Work request
An exact transcript is required of the lines below, from the one containing "Image resolution: width=733" through the very last; leave every picture out of it.

Saved entries:

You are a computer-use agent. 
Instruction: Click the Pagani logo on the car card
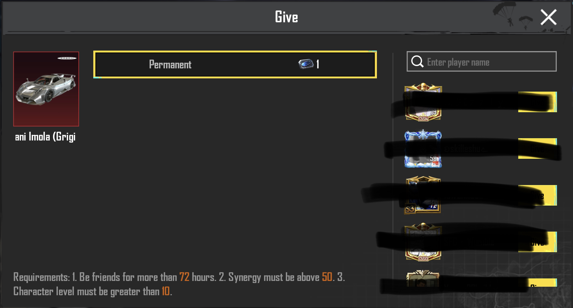67,58
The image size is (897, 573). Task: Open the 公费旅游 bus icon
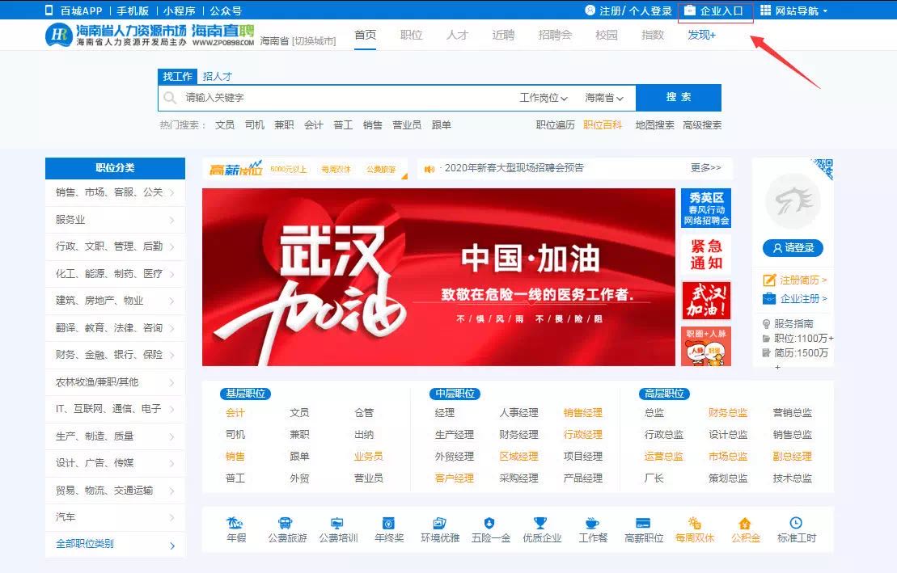pos(284,523)
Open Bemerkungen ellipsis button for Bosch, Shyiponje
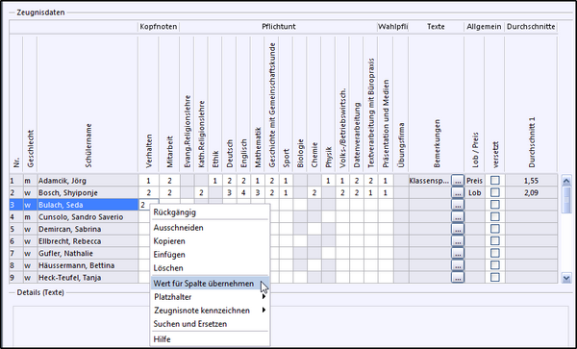The height and width of the screenshot is (349, 577). (458, 192)
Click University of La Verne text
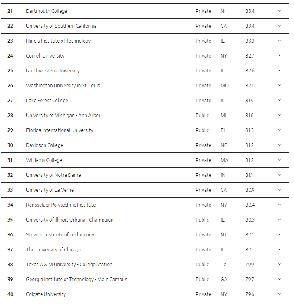Viewport: 294px width, 304px height. pyautogui.click(x=50, y=190)
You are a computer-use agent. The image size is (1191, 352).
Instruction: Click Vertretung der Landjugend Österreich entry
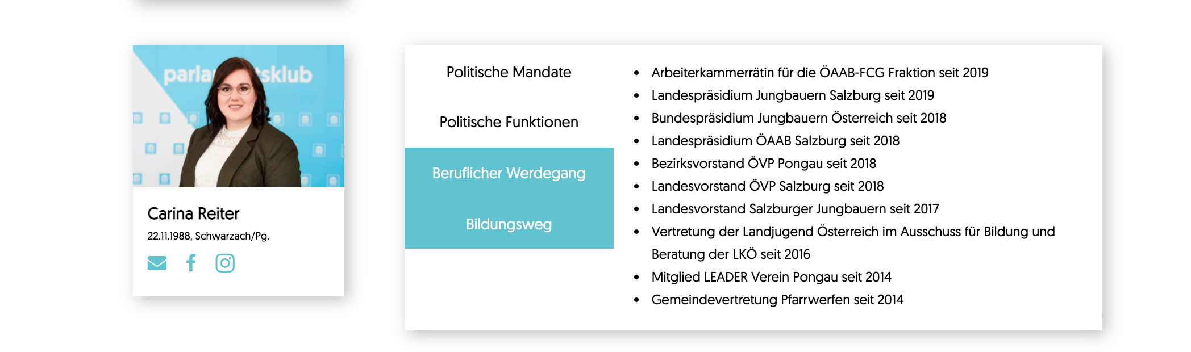[x=853, y=243]
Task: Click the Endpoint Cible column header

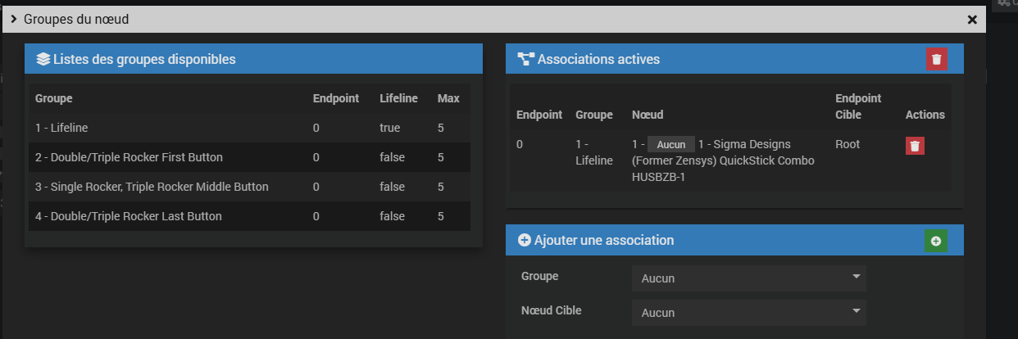Action: tap(858, 106)
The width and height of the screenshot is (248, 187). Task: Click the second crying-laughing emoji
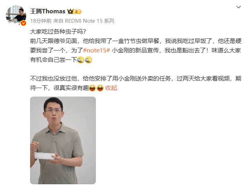click(x=88, y=60)
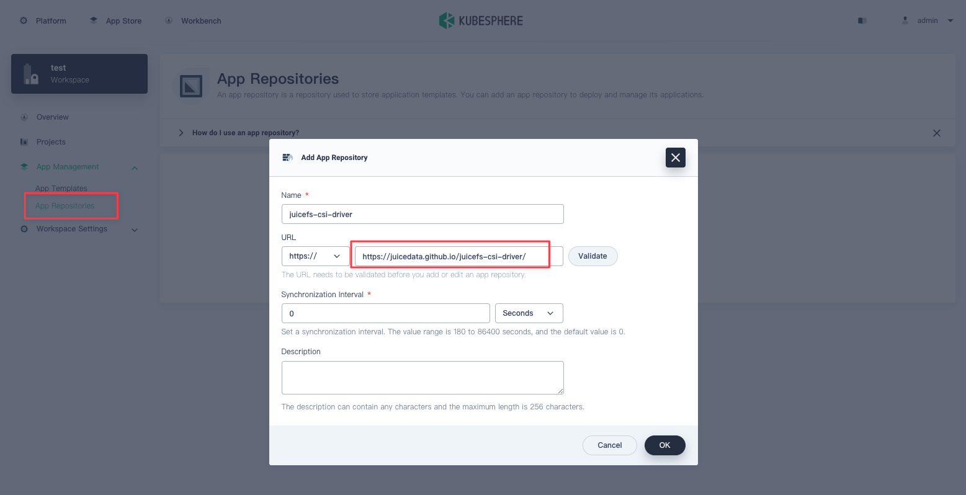Close the Add App Repository dialog
966x495 pixels.
675,158
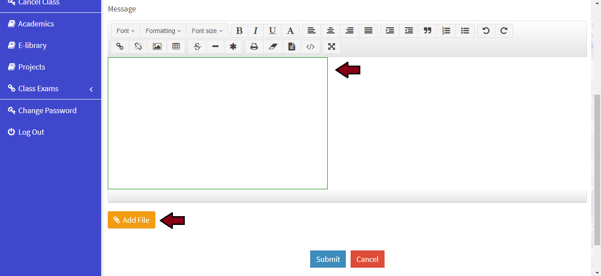Expand the Class Exams sidebar menu
601x276 pixels.
[51, 88]
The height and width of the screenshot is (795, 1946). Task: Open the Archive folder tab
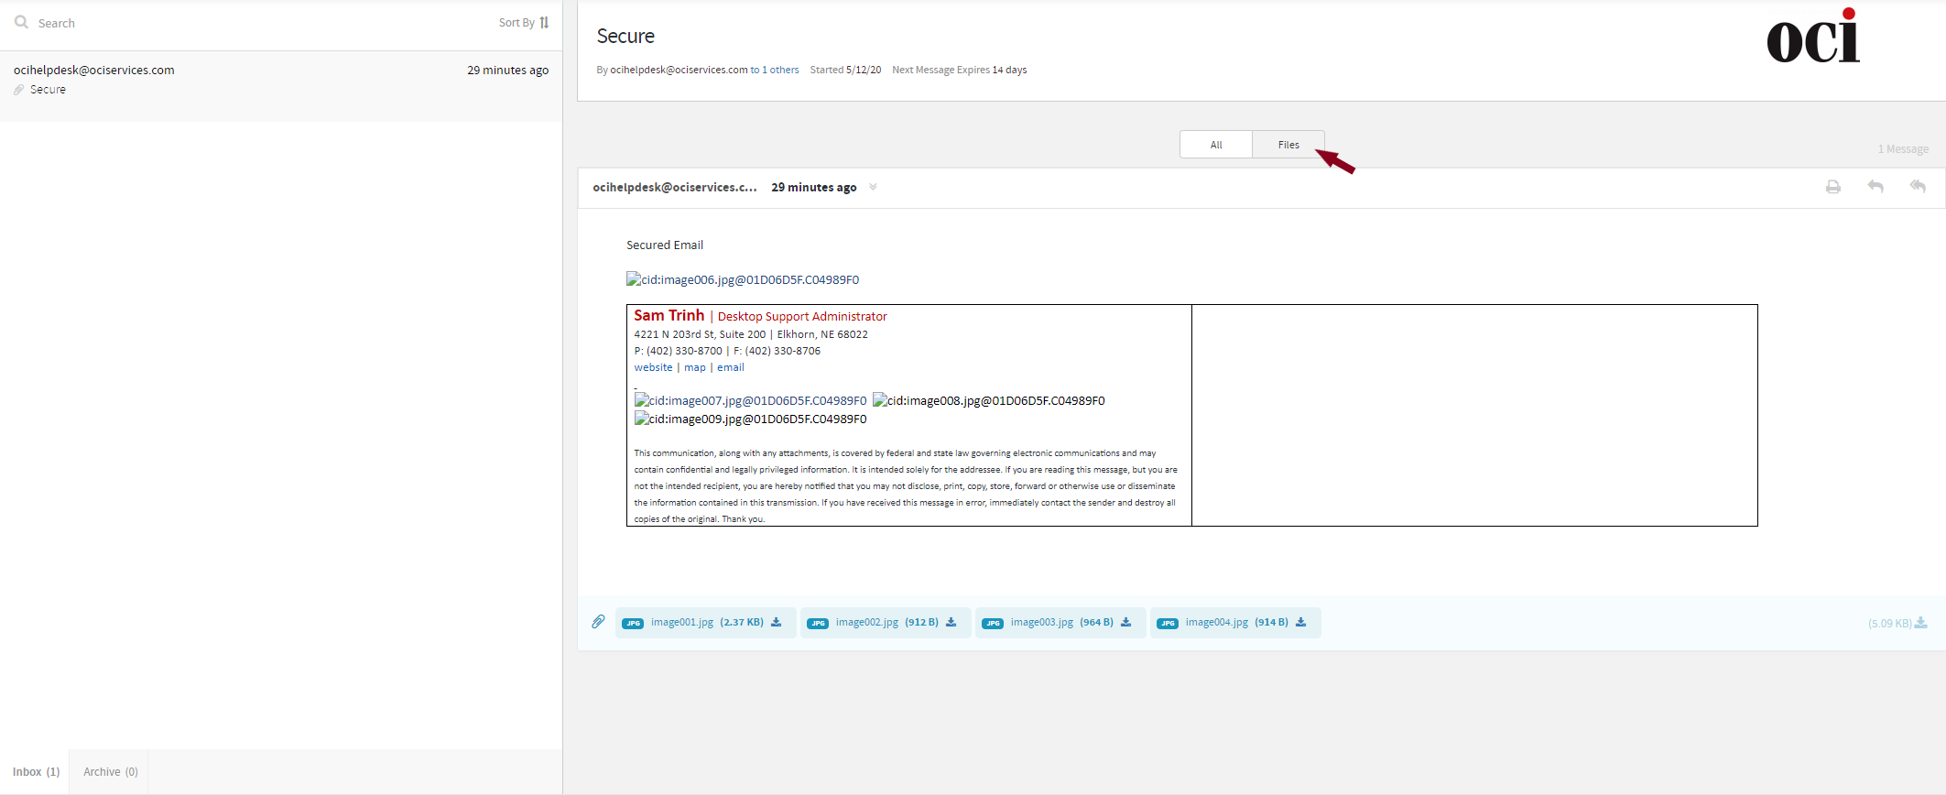(x=110, y=772)
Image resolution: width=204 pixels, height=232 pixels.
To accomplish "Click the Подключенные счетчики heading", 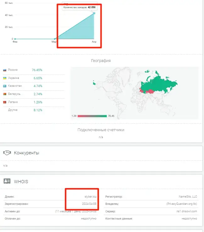I will (101, 130).
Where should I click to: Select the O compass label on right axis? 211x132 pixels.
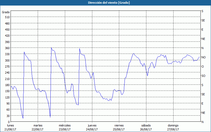click(x=203, y=67)
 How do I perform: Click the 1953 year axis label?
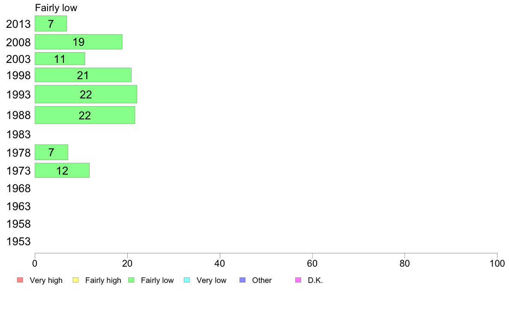click(x=18, y=241)
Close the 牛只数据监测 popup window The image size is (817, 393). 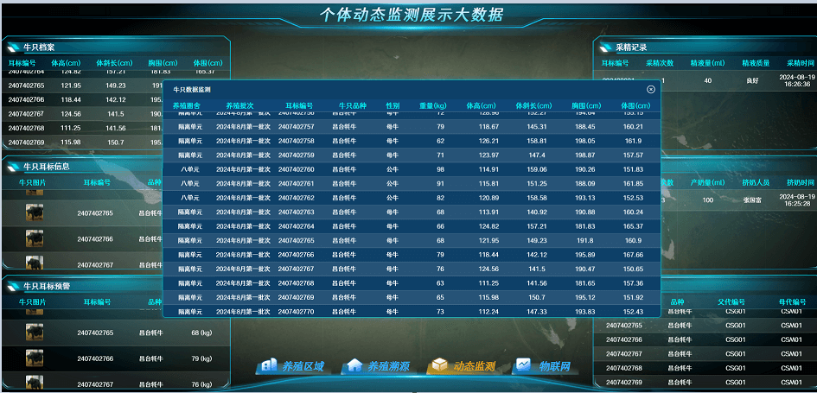(x=651, y=89)
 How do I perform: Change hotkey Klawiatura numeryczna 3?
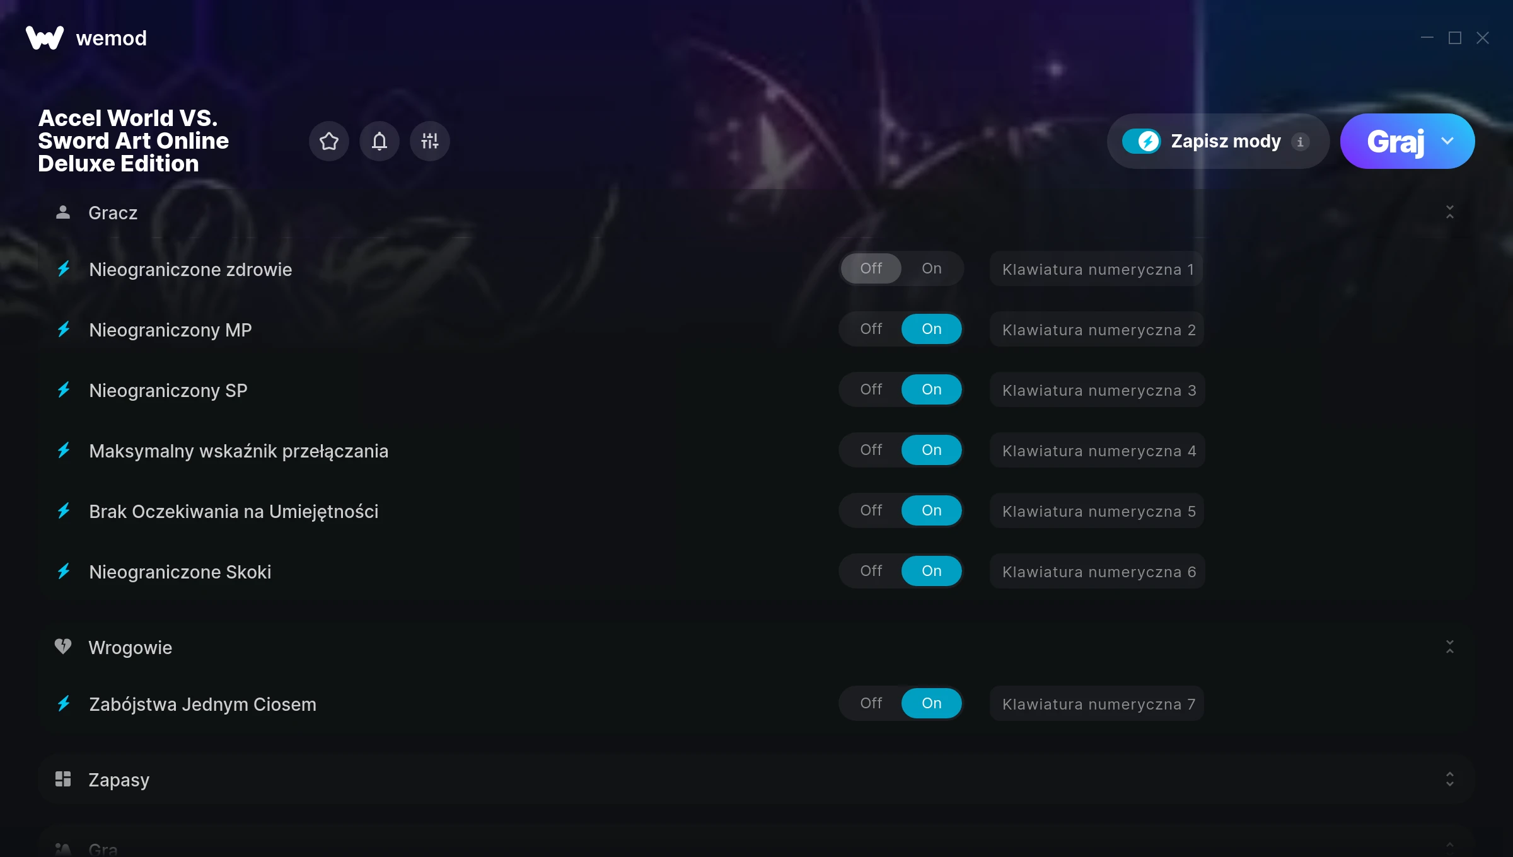pos(1098,390)
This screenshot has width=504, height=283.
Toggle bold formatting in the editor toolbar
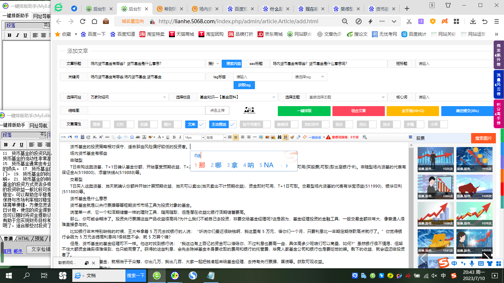[x=174, y=137]
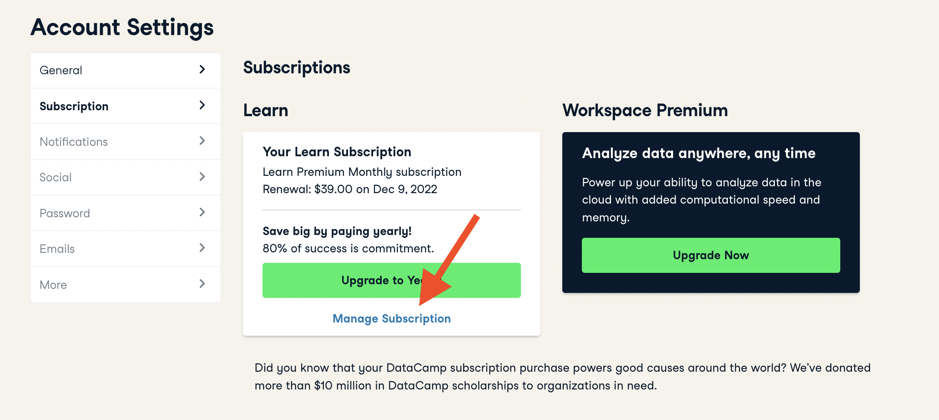Expand More using its chevron arrow
The height and width of the screenshot is (420, 939).
click(202, 284)
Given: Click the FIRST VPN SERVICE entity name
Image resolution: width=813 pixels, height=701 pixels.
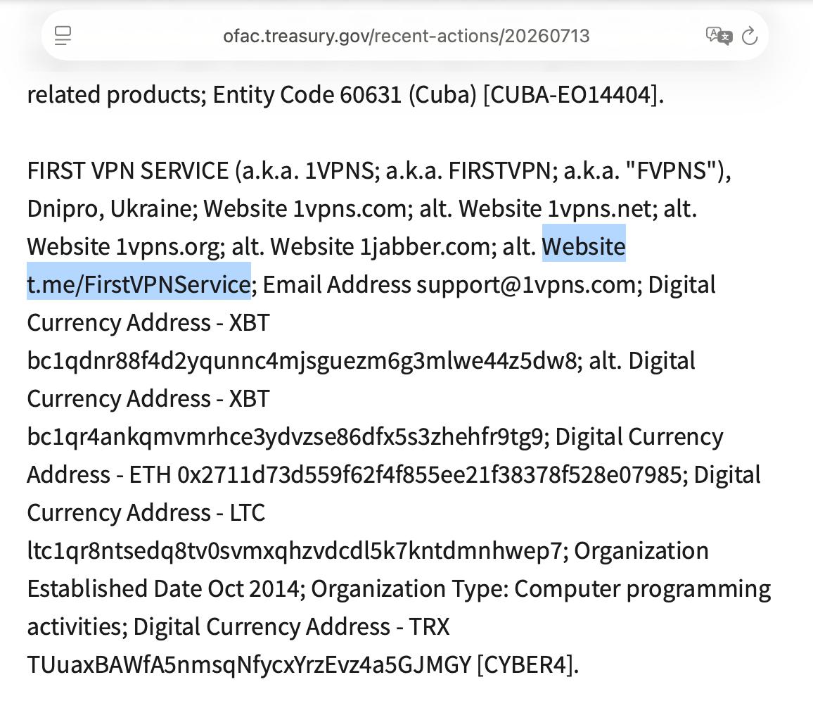Looking at the screenshot, I should tap(128, 171).
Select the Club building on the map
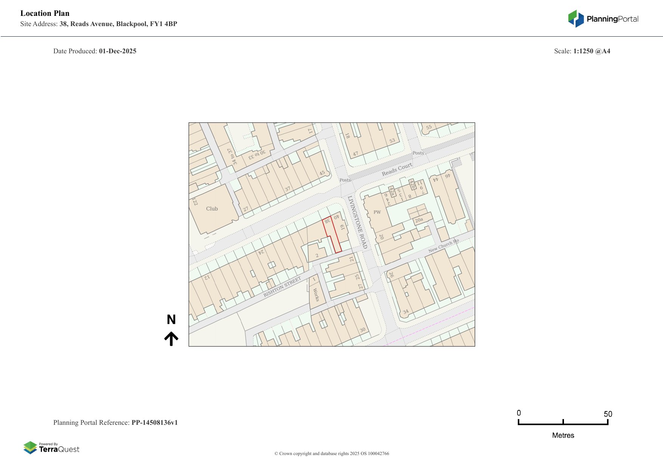The width and height of the screenshot is (663, 469). click(x=212, y=209)
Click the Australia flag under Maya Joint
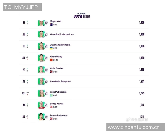Image resolution: width=168 pixels, height=134 pixels. click(51, 25)
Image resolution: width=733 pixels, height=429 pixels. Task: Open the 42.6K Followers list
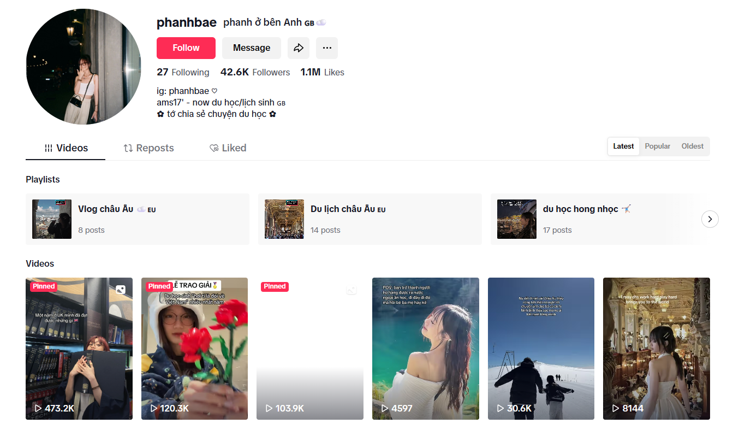click(255, 72)
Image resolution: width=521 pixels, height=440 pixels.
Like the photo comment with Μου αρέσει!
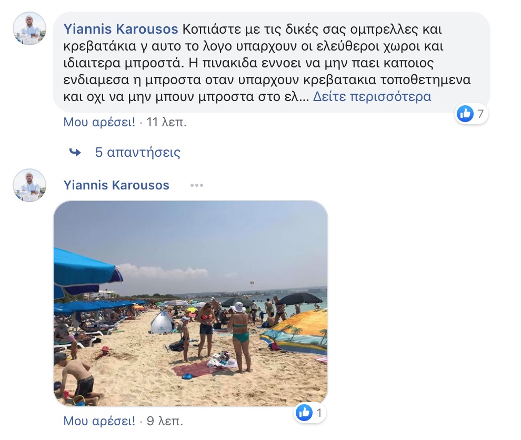coord(99,421)
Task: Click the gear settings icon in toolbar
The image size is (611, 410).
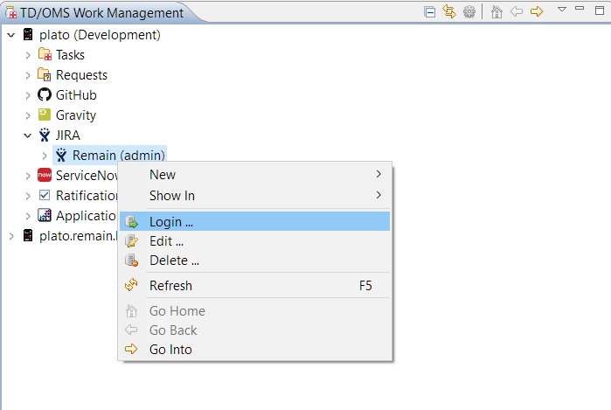Action: pos(469,12)

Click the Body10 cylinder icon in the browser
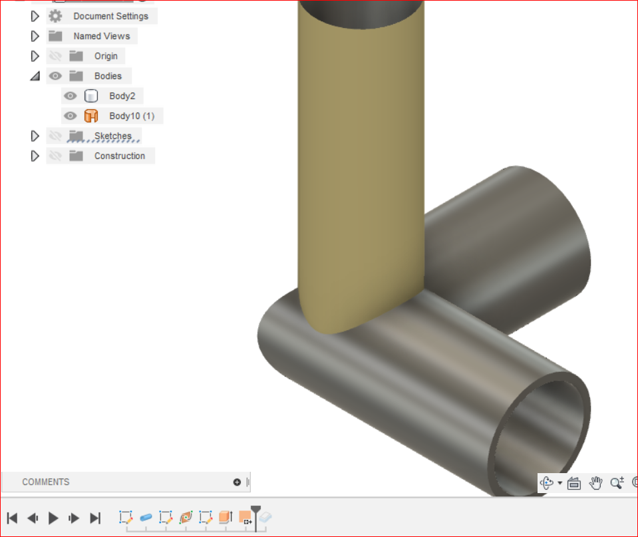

Answer box
Image resolution: width=733 pixels, height=429 pixels. Task: Open the 42.6K Followers list
click(255, 72)
Image resolution: width=521 pixels, height=440 pixels.
Like the photo comment with Μου αρέσει!
coord(99,421)
Task: Click the gear settings icon in toolbar
The image size is (611, 410).
Action: pos(469,12)

Click the Body10 cylinder icon in the browser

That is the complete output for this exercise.